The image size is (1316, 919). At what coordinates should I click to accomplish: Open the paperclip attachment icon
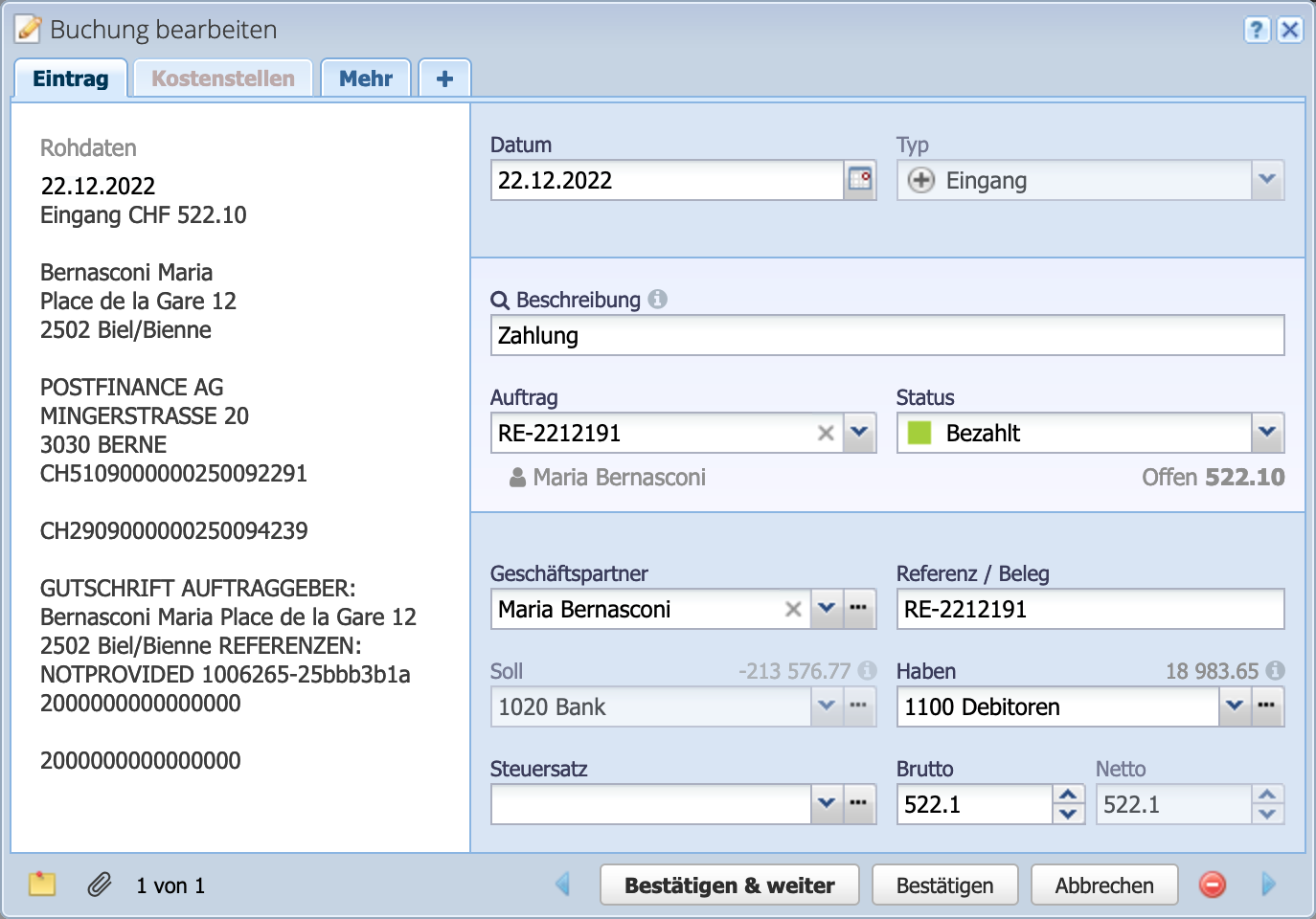[x=97, y=885]
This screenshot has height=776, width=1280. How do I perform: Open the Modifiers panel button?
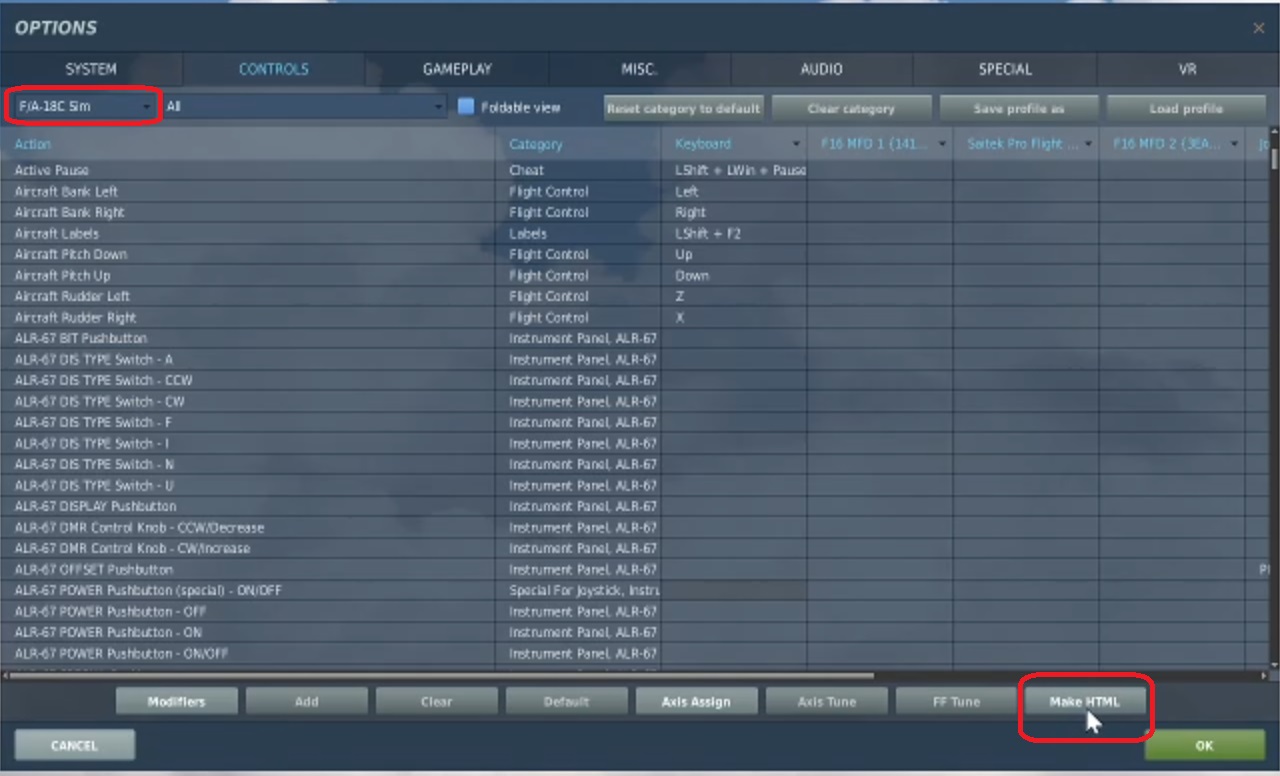click(x=176, y=702)
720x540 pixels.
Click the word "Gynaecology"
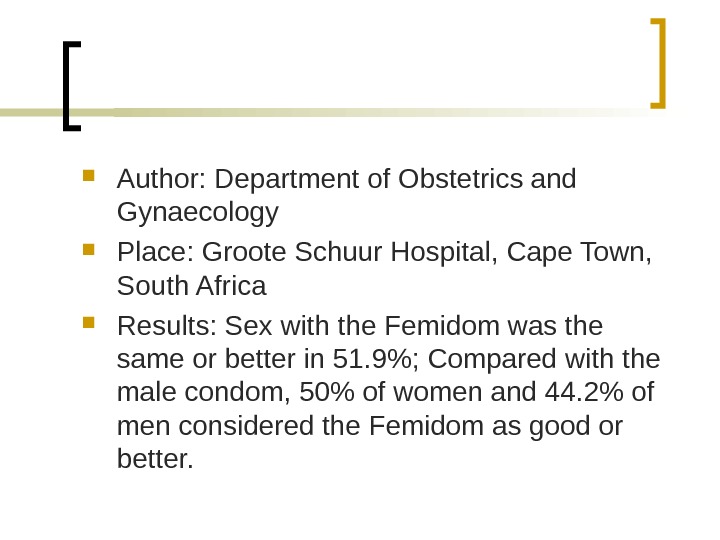tap(197, 213)
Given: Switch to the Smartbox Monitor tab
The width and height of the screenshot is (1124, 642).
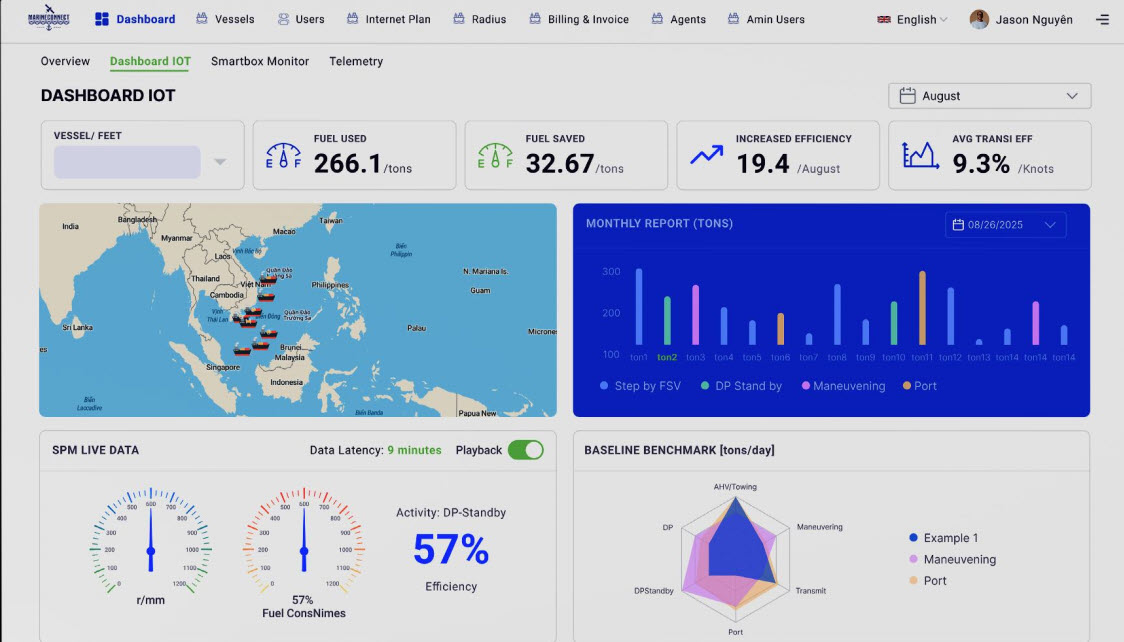Looking at the screenshot, I should coord(259,61).
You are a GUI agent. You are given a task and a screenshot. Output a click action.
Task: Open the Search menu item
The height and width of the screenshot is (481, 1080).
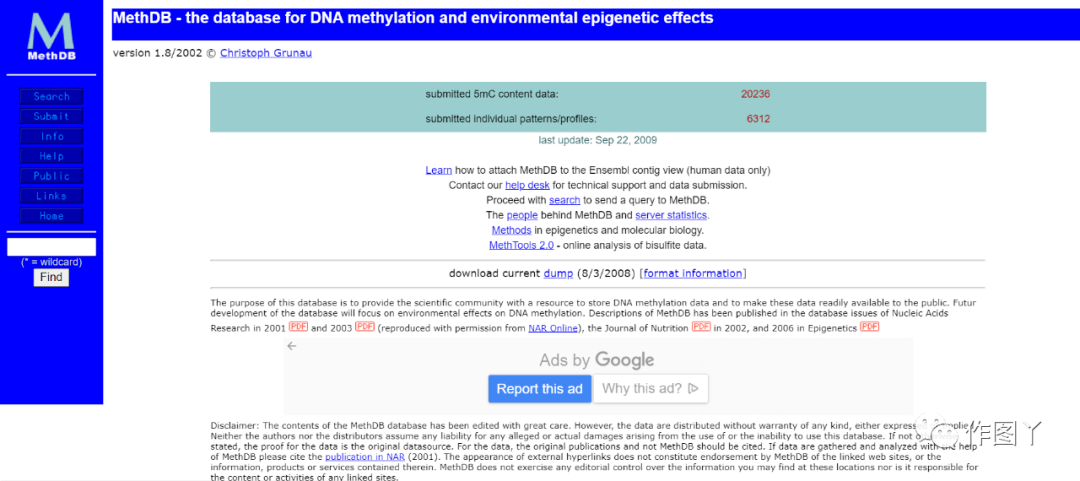coord(51,97)
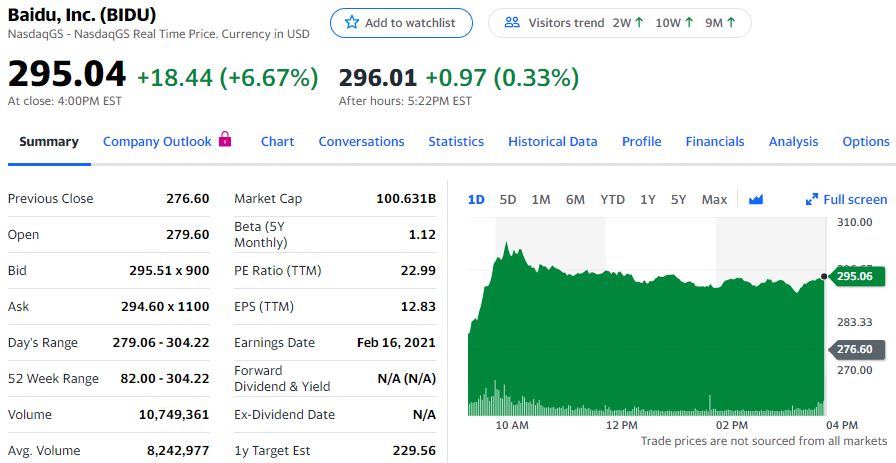Click the green intraday price chart
The width and height of the screenshot is (896, 463).
640,340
----
▶ _Problem details_
Copy exactly what appears from the line holding "Task: Open the Search menu item" to the end of the material, keeping both end lines. Pictures are not part of the copy.

▶ _Answer space_
Task: Open the Search menu item
The height and width of the screenshot is (481, 1080).
coord(51,97)
Click the green intraday price chart
The width and height of the screenshot is (896, 463).
640,340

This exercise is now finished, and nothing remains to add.